Murder charges filed this week against five suspected Islamist militants in the killing of a Bangladesh blogger give the government a chance to prove it’s serious about protecting the nation’s bloggers.
The formal charges, filed in connection with the March killing of Washiqur Rahman Babu, mark the first time charges have been brought in any of the four blogger slayings so far this year, according to news reports.
Police have also made several arrests in the past few weeks in connection with the other three murders.
While critics remain unconvinced that the government is committed to delivering justice in these cases, Babu’s case presents an unusual opportunity for government officials to take a stand.
Because the attackers were caught red-handed by members of a minority transgender community known as hijras, who tackled them when they tried to flee the scene of the murder and later handed them over to the police.
There is, of course, a long road from the formal charges filed this week to credible convictions in a court of law.
A Dhaka court will now have to decide whether to take this case to trial or order further investigation. And many bloggers remain skeptical.
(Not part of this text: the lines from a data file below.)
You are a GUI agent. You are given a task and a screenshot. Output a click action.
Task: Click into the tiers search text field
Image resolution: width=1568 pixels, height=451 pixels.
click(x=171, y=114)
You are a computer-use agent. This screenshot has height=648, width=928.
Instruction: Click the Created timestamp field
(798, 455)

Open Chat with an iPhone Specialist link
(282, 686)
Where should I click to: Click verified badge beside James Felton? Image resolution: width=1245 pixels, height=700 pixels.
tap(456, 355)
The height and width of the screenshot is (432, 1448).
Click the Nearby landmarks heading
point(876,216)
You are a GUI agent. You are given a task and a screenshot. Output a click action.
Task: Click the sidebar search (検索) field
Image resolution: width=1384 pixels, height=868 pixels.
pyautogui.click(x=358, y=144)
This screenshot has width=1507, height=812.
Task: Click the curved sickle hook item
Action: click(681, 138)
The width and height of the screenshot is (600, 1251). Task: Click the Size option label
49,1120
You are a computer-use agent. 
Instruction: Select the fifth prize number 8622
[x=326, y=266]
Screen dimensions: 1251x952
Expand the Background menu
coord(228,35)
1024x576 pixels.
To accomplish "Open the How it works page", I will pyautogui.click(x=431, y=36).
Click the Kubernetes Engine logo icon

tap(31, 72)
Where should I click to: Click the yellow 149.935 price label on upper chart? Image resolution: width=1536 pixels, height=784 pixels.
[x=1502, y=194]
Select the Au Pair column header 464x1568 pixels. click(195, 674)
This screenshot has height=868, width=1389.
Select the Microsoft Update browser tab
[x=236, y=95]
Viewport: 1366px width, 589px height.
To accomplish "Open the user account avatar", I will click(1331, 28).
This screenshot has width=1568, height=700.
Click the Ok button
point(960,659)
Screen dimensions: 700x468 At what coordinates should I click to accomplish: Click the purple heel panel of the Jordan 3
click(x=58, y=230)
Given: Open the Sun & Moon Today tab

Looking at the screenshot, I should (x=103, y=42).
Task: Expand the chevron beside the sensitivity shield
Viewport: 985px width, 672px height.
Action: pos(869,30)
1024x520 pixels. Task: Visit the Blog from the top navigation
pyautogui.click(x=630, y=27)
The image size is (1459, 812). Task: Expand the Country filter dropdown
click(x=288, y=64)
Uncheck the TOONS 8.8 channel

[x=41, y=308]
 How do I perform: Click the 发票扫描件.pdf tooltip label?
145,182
Blogger Asif Mohiuddin, who narrowly escaped death after assailants stabbed him in January 2013, says these recent arrests are face-saving attempts by the government of Prime Minister Sheikh Hasina as it comes under mounting international pressure to protect bloggers.
“I don’t trust the government,” he told CPJ. “These arrests are just an eye wash to deal with the international media and pressure.”
Mohiuddin believes the police will frame weak charge sheets for those in custody leading to their eventual release.
Mohiuddin has every reason to cast doubts on authorities’ intentions.
Following his gruesome stabbing, police arrested a few of the accused attackers, only for them to be released on bail to carry out subsequent attacks on bloggers.
On Thursday, as authorities announced two more arrests in last month’s murder of blogger Niloy Neel, police acknowledged that the men in custody are the same ones accused of stabbing Mohiuddin in 2013.
They had subsequently been released on bail, The Associated Press reported.
Police earlier arrested two suspects in Neel’s murder and three suspects, including one they claim is the mastermind, behind the earlier murders of bloggers Avijit Roy and Ananta Bijoy Das.
But some bloggers expressed scepticism about the significance of these arrests.
Ananya Azad, who recently fled the country after receiving death threats, questioned whether authorities are going after the real culprits or masterminds in these murders and whether anything will really change with these arrests. “I can’t be so sure that these arrests would be helpful…let’s see what [authorities] could find out,” he told CPJ.
Ensuring Babu’s killers are brought to justice could help restore bloggers’ confidence in the government and mark one step toward stemming impunity for the attackers of bloggers in the country.